SHORT EXERCISE
Rewrite the material from the line with "Task: Click the Holder Points value 1.3 Mn" up to and including the line with "point(241,182)", putting "image" wherever "screenshot" appears and keeping everything else the same. Omit the pictures from your answer.

EXTRACTED DATA
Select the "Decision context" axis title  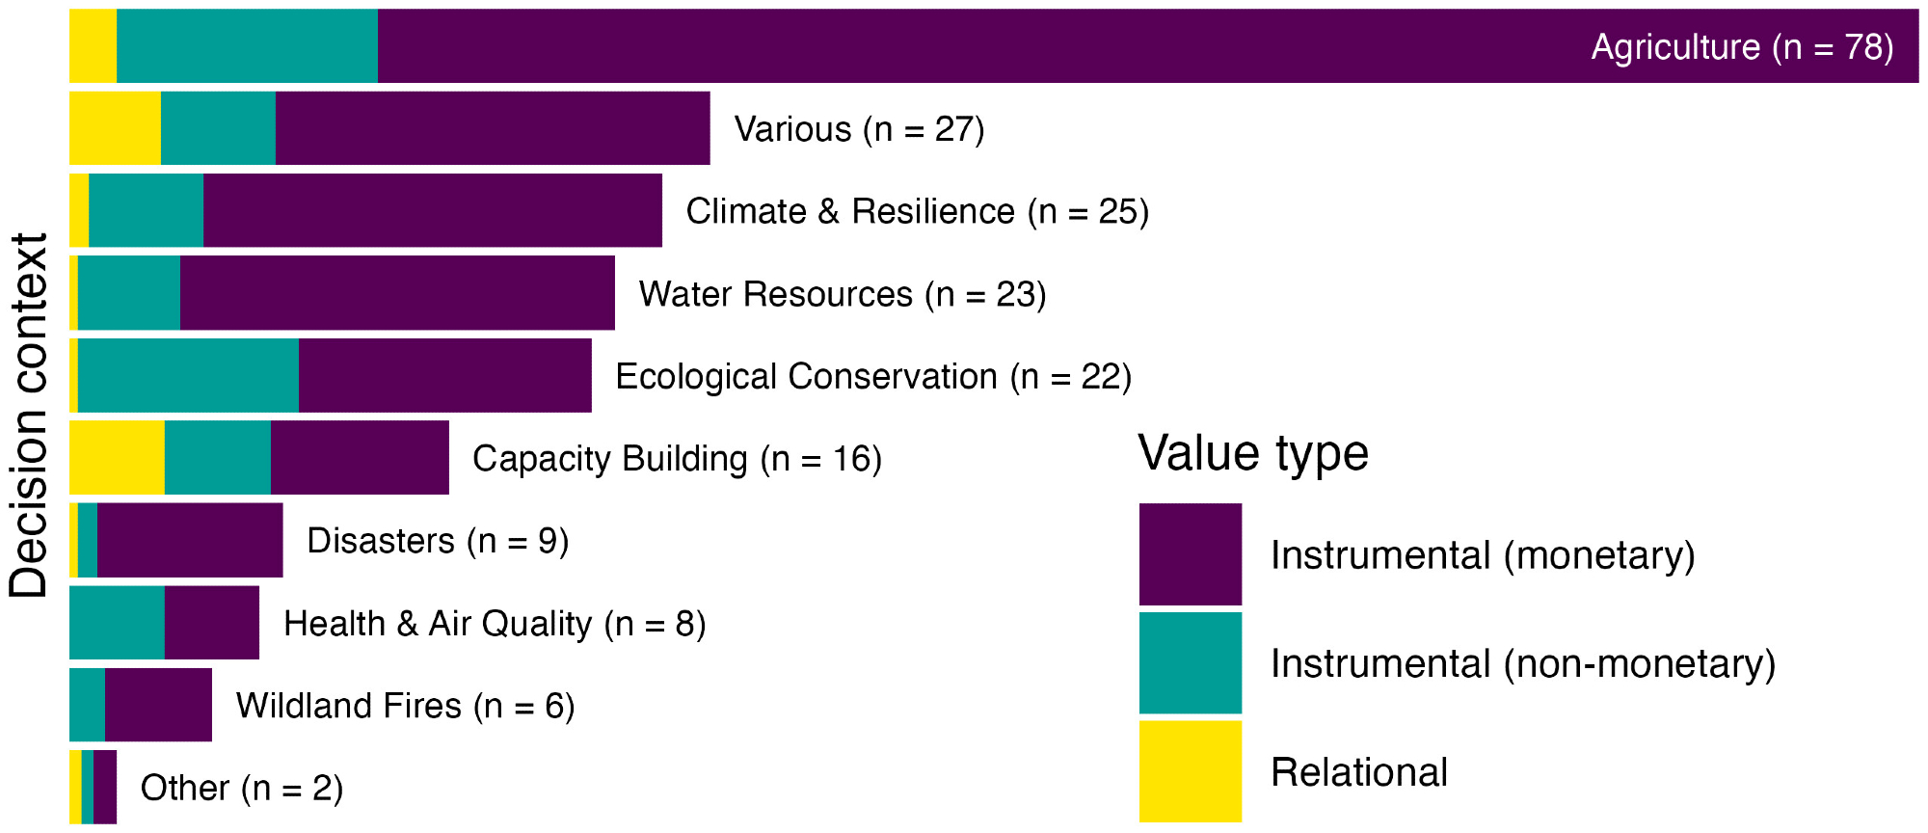29,417
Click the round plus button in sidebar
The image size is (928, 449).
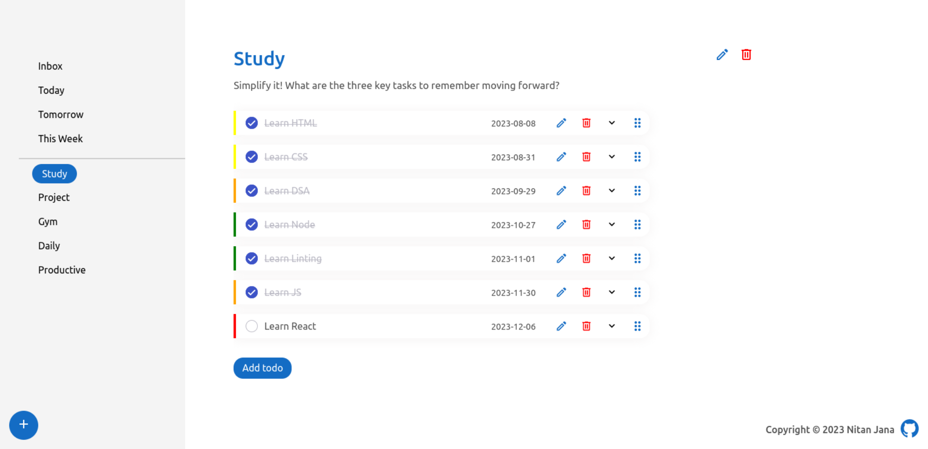coord(23,425)
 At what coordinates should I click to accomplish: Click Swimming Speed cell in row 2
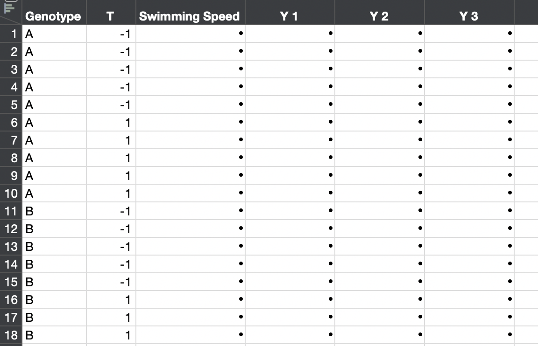(190, 52)
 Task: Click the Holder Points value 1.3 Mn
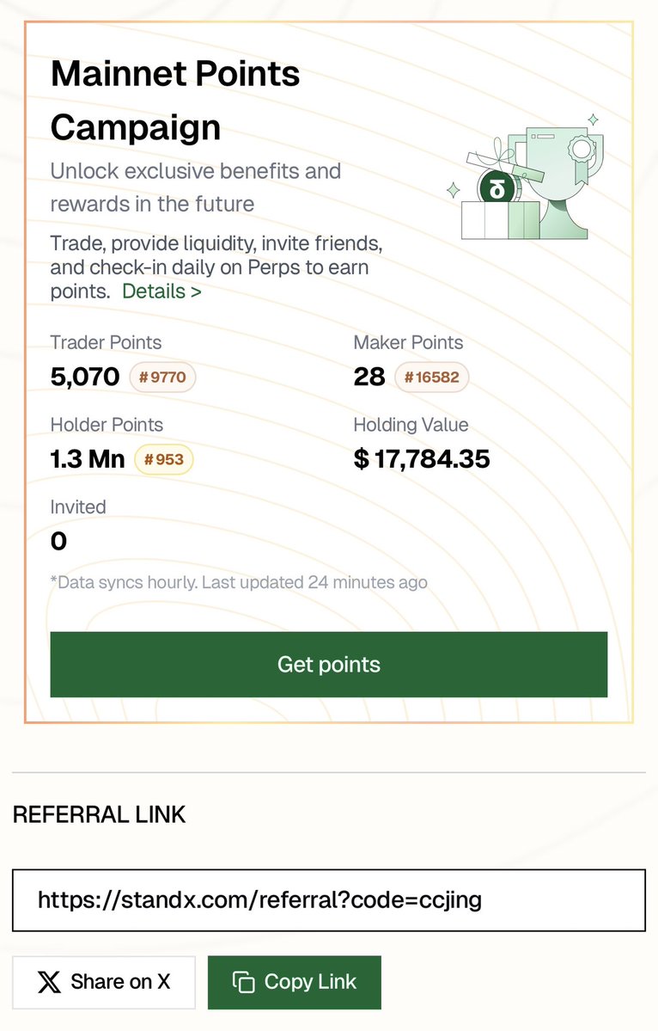click(x=88, y=459)
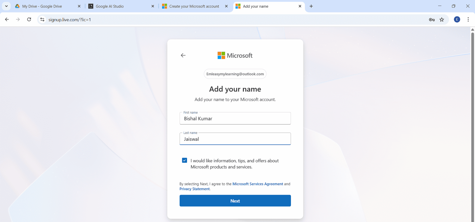Image resolution: width=475 pixels, height=222 pixels.
Task: Click the back arrow in the sign-up card
Action: pos(183,55)
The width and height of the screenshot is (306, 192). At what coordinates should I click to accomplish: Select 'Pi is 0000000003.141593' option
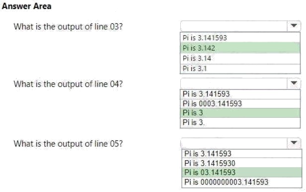point(241,182)
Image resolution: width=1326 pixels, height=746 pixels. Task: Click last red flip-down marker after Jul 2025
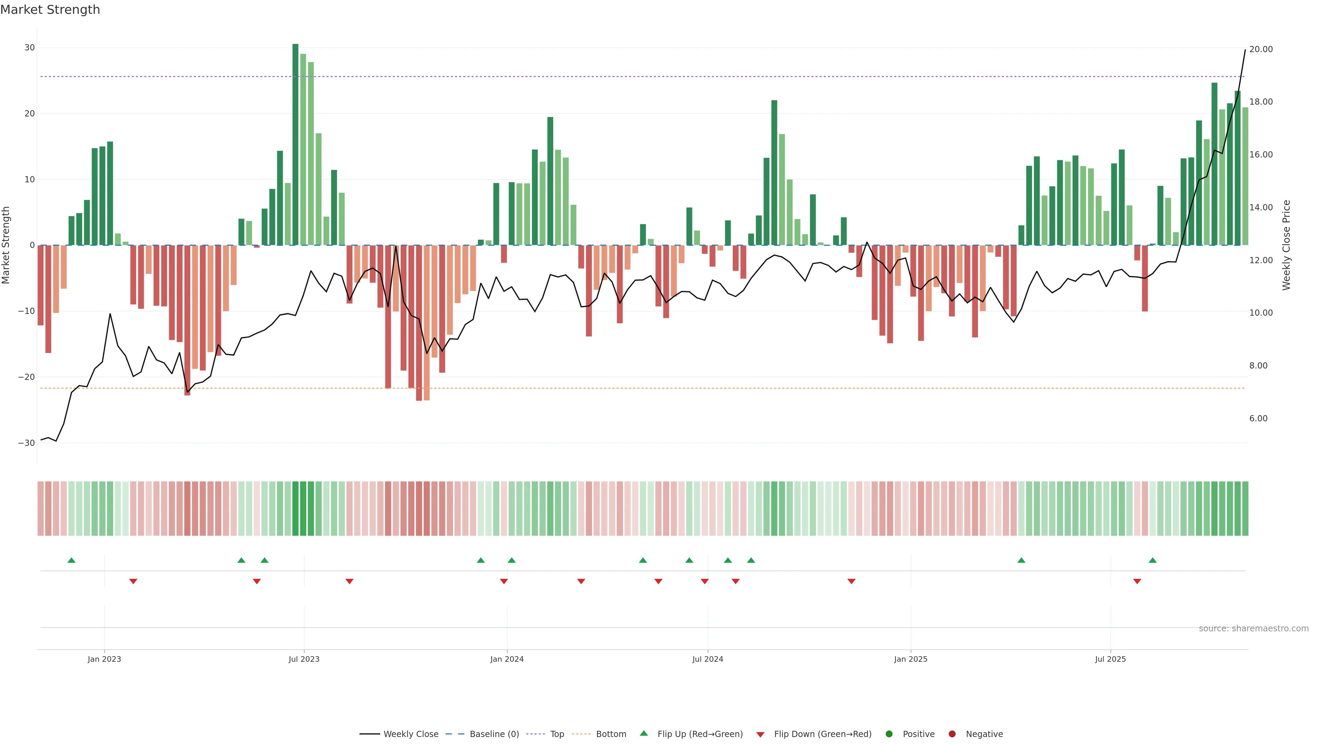point(1137,581)
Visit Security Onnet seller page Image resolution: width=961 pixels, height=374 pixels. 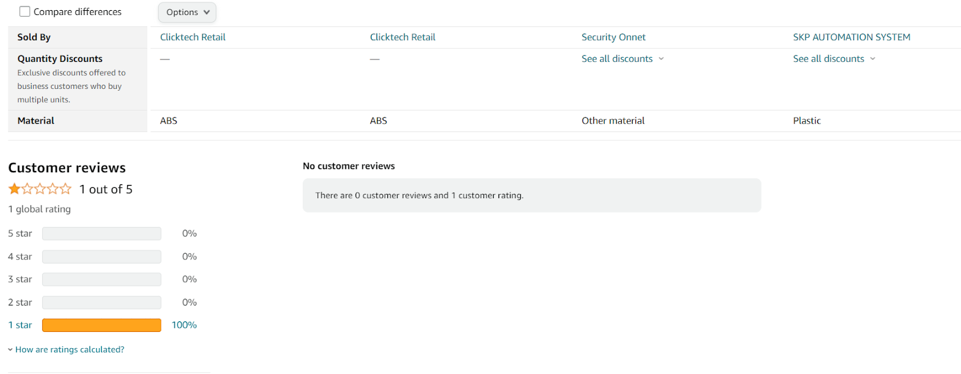click(x=613, y=37)
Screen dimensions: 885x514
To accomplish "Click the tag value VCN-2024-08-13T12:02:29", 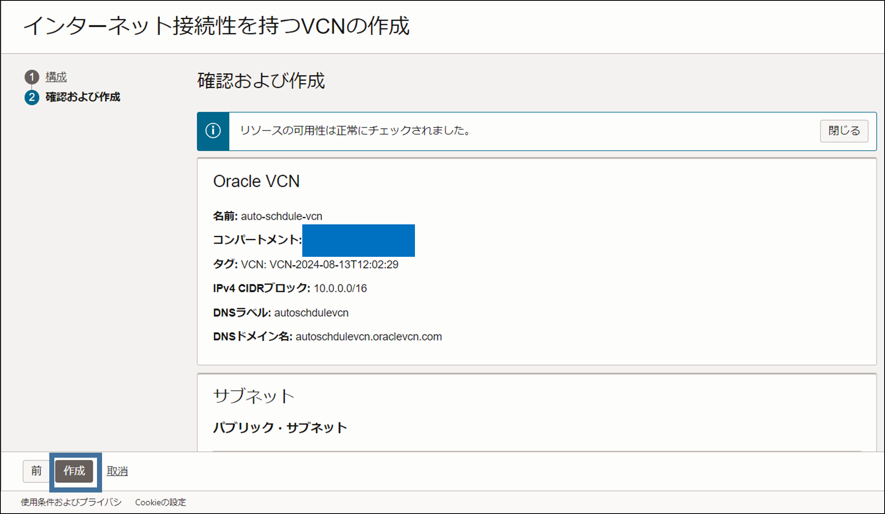I will 334,265.
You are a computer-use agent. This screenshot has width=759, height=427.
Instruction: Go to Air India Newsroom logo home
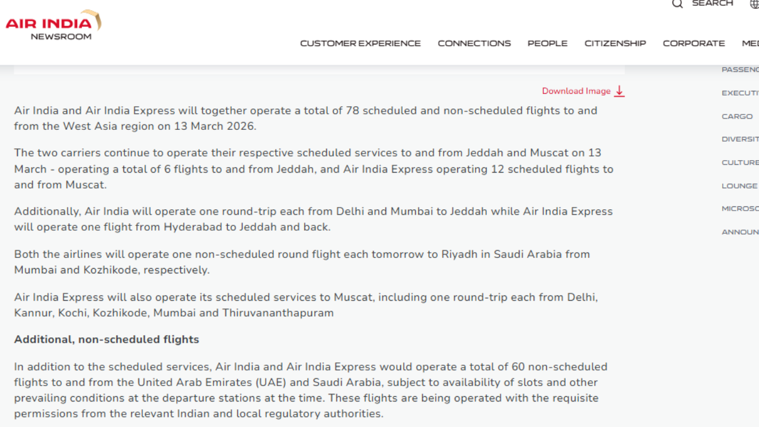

EXERCISE SOLUTION
 Task: Click the Holder Points value 1.3 Mn
click(x=88, y=459)
Image resolution: width=475 pixels, height=222 pixels.
Task: Click the back arrow in the sign-up card
Action: pos(183,55)
The width and height of the image is (306, 192). At what coordinates should I click to accomplish: Select 'Pi is 0000000003.141593' option
point(241,182)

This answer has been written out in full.